> _Task requirements_: Locate every line in the listing below that contains the word "Open" and copy each of those lines out. Case counts, so only matches with the same capitalization qualify.
====== Material for this task
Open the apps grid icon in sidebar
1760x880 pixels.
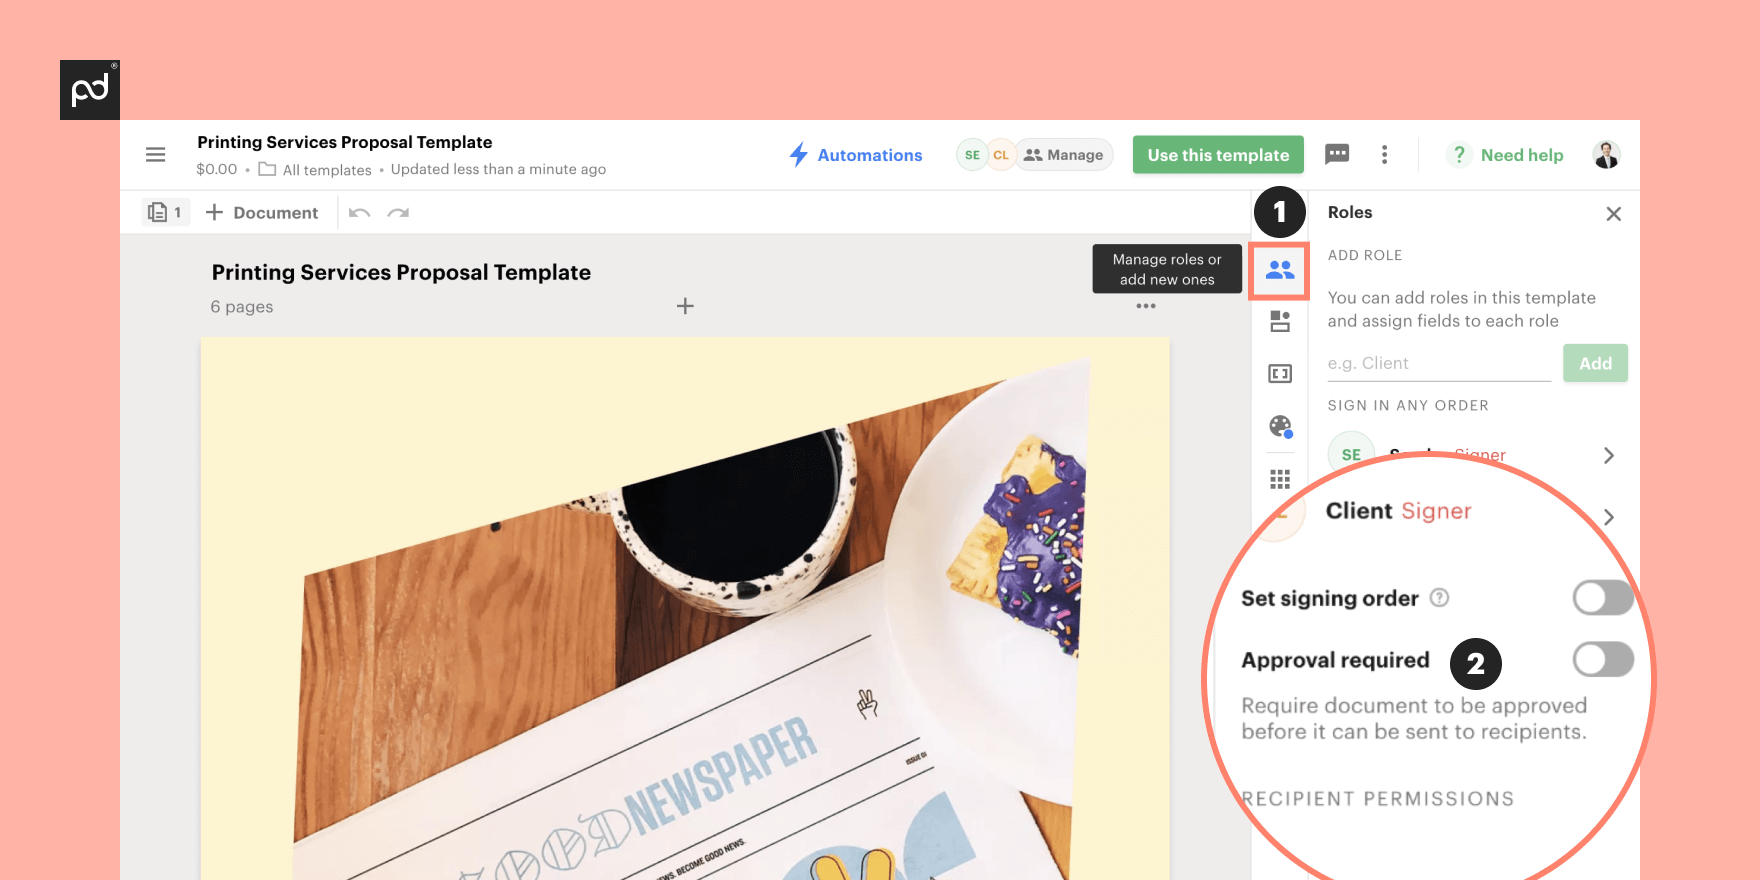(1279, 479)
============
====== Material for this task
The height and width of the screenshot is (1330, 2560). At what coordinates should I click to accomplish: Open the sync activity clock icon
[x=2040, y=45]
============
> _Exercise output_:
Open the apps grid icon in sidebar
The height and width of the screenshot is (1330, 2560). At what coordinates should I click to accomplish: Open the sync activity clock icon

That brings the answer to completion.